Work to complete>
A. Answer from the recovery and troubleshooting excerpt:
(i) If recovery itself fails, what two options does the recovery page offer?
(ii) When the hub connection looks fine but tasks don't run, where should you look, and for what?
(iii) What two conditions can trip the storage / battery constraint?
B. Extend the recovery and troubleshooting excerpt beyond its final line.

Excerpt provided>
╭──

Validates device configurations. Each device's driver is loaded with its persisted config; any driver that fails to initialize is flagged.
Surfaces unresolved work. If a task was running when the crash happened, you decide whether to mark it canceled, retry, or accept and upload any partial results.
Returns to the dashboard. Once recovery succeeds the install resumes normal operation.

If recovery itself fails — usually because of corrupted config or a broken driver dependency — the recovery page shows the error and offers the option to roll back to the previous config snapshot or to re-pair the install from scratch.

Common failure modes

Hub connection looks fine but tasks don't run

Almost always a constraint failure. Open dashboard → constraints and look for any in non-OK state. The most common culprits:

Weather constraint still tripped after weather clears — some sensor drivers latch a failed reading until the sensor reports fresh data. Restart the sensor or wait for the next reading cycle.
Sun altitude constraint — observing window hasn't opened yet (or has closed).
Storage / battery constraint — host disk filled up, or battery on a portable rig dropped below threshold.
MountSunSeparation constraint — the mount happens to be parked near the sun's current position and the constraint is keeping it put.

╰──

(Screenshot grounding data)
╭──

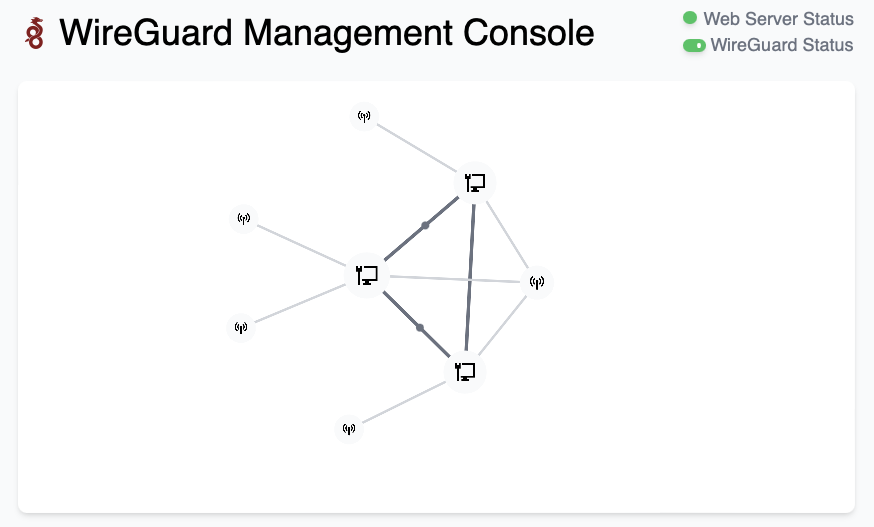Viewport: 874px width, 527px height.
Task: Click the lower-left antenna peer node
Action: pos(241,327)
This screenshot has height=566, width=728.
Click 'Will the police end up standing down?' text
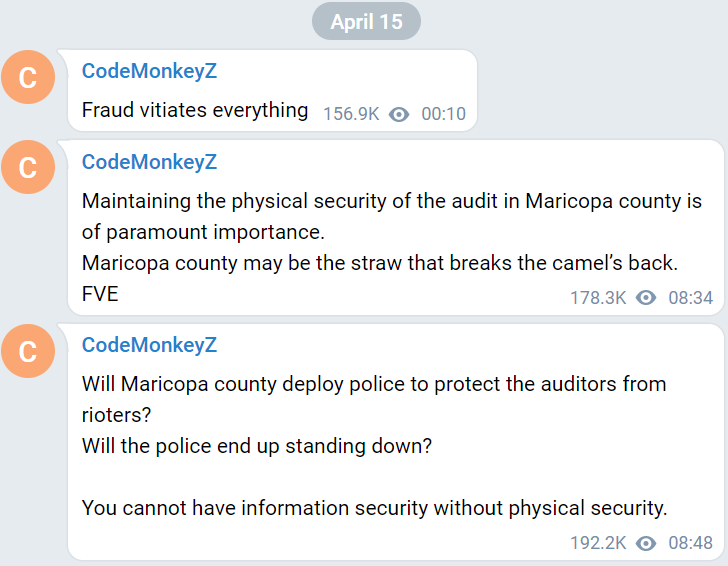pyautogui.click(x=257, y=446)
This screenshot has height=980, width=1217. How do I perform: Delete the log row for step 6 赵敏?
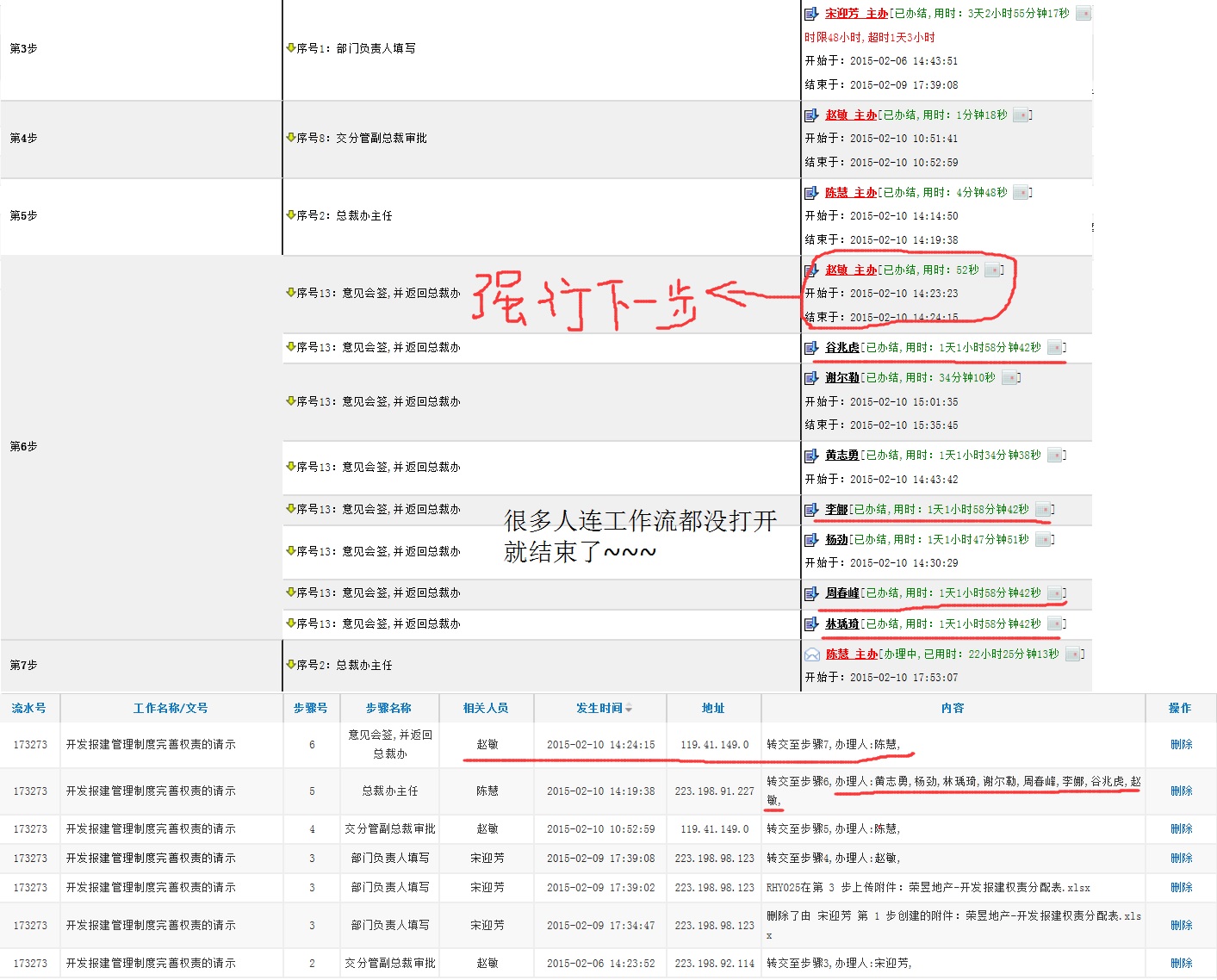coord(1181,745)
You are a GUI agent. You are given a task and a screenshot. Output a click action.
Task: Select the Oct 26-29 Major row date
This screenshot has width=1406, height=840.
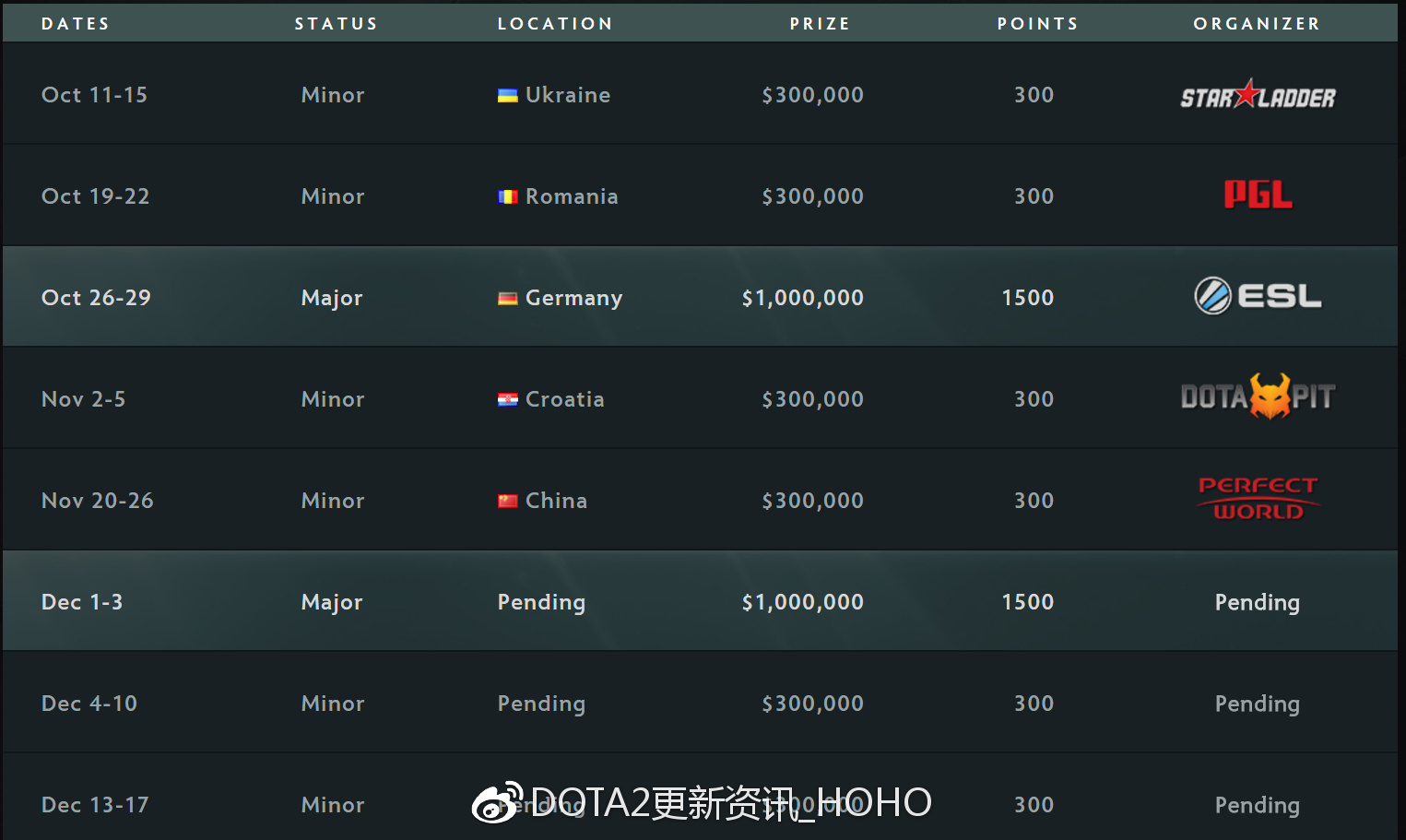coord(96,298)
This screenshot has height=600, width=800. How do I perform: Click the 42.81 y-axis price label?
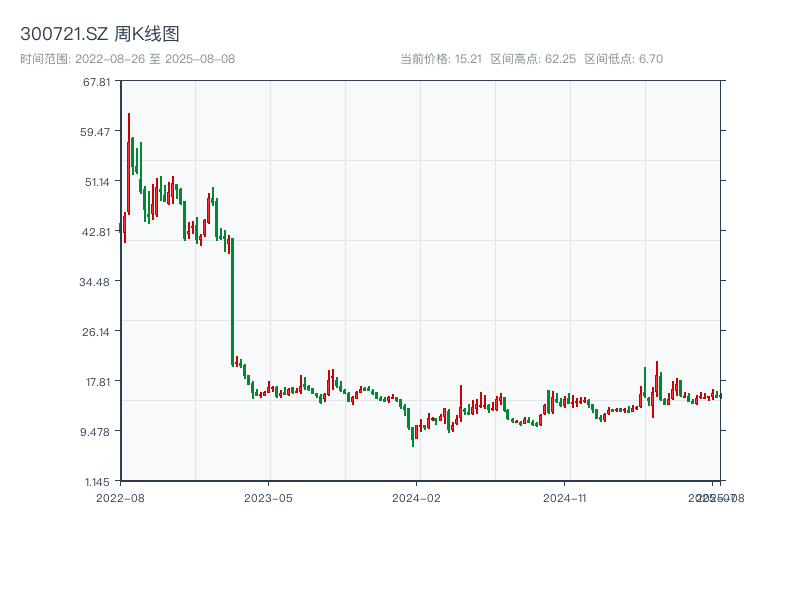tap(96, 231)
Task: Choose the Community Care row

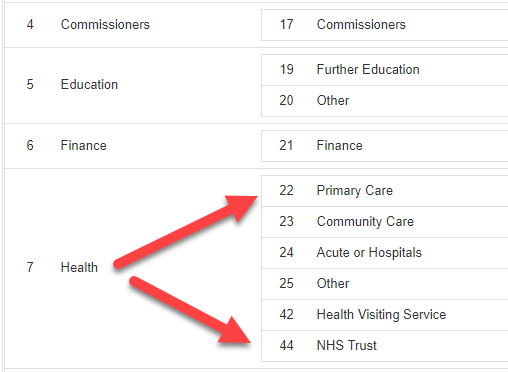Action: pos(385,222)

╰──

Written answers>
A.
(i) Rolling back to the previous config snapshot, or re-pairing the install from scratch.
(ii) Dashboard → constraints, for any constraint in a non-OK state.
(iii) The host disk filling up, or the battery on a portable rig dropping below threshold.

B.
You can force-clear a constraint from the GUI when you know it's a false positive (stuck sensor, post-maintenance state). Use sparingly — a force-cleared constraint stays cleared until the next evaluation cycle.

Hardware graph looks stale

If the website shows configuration changes you've made but the SkyNode local GUI doesn't — or vice versa — the hardware graph cache in SkyNodeConfig is stale.

Check last_sync_at on the configuration page.
Check the sync monitor's log lines for failed pulls.
Force a refresh from the configuration page; the sync monitor will retry immediately.

Devices keep dropping offline

Driver-level. The log viewer is your friend; filter to the affected device. Common patterns:

ASCOM driver: the COM proxy is dying, often because the underlying ASCOM driver app crashed or was force-quit. Restarting the ASCOM driver host usually fixes it. If the COM ProgID has changed, update the driver config.
Serial / TCP driver: the connection string is wrong or the device endpoint moved. Reconnect from the device editor; verify cabling.
Vendor SDK driver (MaxIm, Forte, etc.): the SDK process is in a bad state. Restart the SDK before restarting SkyNode.

Tasks complete but don't appear on the hub

File upload back-pressure. Check the hub publisher's backlog count and any upload errors in the log. Common causes:

Token-refresh failure — the install's refresh token expired or was revoked. Re-pair the install.
Network failure — site connectivity is down. Tasks complete locally but results queue until the hub is reachable again.

MQTT subscribers see stale data

If local MQTT consumers (status displays, monitoring tools) report stale state:

Check local_broker.enabled — easy to leave off after a config edit.
Check that the MQTT broker process is up.
Confirm the LWT topic still shows the SkyNode install as online — if it's offline, the SkyNode process died or the broker thinks it did (keep-alive failure).

Backend won't start at all

Drop into the recovery flow. If recovery also fails, the fastest stable diagnosis is to:

Look at the most recent crash report from crash_reporting on disk.
Try starting with a known-good config (the recovery page can roll back).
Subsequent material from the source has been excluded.